Our passivity and inaction in addressing toxic masculinity make us complicit in its existence and perpetuation. We can and we must do more and do better. If we truly want to see our society progress, we need a shift in our culture and social values. Without this change, no amount of legislation, speeches, or policy proposals will solve the issue. There is no quick fix to a problem we’ve spent years, if not decades, having conversations over. The solution is simple in its terminology, but its execution is more difficult: we need adult men who are more openly vulnerable as role models to cultivate the same moral character in boys.
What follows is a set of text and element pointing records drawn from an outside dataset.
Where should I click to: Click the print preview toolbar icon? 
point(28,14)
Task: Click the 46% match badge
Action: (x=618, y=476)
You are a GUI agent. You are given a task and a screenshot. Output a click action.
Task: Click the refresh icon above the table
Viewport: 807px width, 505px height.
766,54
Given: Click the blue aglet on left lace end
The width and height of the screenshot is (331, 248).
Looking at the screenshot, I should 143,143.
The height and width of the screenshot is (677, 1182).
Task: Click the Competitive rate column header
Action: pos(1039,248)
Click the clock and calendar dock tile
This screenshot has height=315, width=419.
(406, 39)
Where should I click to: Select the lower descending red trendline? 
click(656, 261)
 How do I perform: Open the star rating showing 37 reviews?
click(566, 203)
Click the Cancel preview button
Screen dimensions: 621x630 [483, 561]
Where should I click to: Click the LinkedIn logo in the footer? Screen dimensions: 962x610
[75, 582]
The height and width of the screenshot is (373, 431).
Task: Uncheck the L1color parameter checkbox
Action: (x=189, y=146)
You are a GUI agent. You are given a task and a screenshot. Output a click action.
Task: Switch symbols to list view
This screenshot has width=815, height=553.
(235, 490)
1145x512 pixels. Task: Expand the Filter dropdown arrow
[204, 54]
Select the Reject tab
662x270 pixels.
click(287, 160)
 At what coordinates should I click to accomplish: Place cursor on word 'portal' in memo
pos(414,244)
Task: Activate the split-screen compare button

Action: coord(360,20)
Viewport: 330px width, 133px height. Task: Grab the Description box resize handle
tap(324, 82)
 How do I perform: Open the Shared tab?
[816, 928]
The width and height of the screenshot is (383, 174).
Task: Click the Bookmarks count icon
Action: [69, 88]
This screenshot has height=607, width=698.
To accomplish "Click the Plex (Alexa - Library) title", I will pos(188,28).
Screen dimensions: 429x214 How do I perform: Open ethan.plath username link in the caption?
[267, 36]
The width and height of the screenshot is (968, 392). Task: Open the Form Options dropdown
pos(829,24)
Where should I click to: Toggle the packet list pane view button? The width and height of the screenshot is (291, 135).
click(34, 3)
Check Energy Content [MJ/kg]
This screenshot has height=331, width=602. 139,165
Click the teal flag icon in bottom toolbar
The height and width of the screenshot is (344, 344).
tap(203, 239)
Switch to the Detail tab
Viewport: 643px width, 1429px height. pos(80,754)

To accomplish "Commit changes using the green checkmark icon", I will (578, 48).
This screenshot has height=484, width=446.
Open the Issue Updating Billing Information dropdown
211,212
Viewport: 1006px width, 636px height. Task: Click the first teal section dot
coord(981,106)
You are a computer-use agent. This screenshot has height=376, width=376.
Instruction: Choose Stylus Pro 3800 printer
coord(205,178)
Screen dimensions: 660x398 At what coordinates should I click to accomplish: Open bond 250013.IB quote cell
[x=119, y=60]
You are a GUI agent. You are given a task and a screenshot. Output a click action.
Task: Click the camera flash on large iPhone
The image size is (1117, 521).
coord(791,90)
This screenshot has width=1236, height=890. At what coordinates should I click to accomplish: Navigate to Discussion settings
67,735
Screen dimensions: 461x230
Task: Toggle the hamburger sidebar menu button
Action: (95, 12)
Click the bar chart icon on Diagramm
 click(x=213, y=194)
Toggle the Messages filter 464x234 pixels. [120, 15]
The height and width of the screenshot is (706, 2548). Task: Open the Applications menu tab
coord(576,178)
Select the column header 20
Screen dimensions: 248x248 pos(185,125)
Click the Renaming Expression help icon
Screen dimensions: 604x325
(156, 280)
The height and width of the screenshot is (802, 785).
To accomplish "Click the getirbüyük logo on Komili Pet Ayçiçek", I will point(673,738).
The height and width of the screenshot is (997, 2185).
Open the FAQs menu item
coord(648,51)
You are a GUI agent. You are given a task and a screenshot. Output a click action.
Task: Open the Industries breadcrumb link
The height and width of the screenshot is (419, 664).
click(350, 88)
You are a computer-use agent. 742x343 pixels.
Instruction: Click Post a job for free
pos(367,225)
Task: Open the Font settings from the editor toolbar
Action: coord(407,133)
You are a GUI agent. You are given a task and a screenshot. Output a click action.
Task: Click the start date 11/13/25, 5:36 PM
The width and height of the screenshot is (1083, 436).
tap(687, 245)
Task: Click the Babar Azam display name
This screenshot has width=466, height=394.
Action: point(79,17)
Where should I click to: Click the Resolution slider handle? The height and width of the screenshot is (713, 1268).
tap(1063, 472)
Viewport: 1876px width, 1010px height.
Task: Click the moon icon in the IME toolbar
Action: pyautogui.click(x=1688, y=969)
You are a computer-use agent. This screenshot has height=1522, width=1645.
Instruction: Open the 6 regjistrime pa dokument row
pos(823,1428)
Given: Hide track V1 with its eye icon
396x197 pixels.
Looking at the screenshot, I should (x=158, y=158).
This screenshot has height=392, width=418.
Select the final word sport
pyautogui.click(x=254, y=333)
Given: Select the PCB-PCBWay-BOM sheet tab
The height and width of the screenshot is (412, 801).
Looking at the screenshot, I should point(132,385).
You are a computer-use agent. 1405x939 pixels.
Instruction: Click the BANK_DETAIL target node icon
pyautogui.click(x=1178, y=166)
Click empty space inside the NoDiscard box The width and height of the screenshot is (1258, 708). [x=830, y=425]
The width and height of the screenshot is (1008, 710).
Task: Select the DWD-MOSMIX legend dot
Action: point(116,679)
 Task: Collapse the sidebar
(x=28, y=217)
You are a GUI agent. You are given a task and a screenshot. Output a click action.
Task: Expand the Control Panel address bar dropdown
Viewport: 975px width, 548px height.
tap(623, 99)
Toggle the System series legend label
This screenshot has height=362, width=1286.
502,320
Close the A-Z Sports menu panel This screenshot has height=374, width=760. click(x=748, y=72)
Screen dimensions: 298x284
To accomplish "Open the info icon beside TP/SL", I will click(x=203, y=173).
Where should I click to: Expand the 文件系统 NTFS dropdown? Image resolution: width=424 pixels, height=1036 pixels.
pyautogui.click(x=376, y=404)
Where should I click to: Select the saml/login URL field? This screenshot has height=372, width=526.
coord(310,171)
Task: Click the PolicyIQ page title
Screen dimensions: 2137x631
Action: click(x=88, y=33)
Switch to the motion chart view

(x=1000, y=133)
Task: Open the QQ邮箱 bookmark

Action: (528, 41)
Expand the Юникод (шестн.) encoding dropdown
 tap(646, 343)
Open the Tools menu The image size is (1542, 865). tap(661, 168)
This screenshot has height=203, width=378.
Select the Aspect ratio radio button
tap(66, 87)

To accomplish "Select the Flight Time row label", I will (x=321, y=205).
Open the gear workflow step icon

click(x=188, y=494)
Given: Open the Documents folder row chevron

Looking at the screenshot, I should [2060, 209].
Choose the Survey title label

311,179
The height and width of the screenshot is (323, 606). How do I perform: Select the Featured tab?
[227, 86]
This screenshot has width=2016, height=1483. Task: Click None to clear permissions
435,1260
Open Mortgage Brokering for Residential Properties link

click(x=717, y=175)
When men can embrace their humanity and unshackle themselves from such a limited definition of masculinity, boys have those examples to look up to. The same applies to parents. It’s time to stop limiting young boys from expressing the full scope of their emotions and to start teaching them about being human. Only when we start embracing all of masculinity—which includes sadness, tears, and sensitivity—will we see a change in the next generation.

Dear boys, especially those I’ve consoled before: we’re complex, we’re emotional, and we’re vulnerable. We’re human, and it’s okay to not be okay.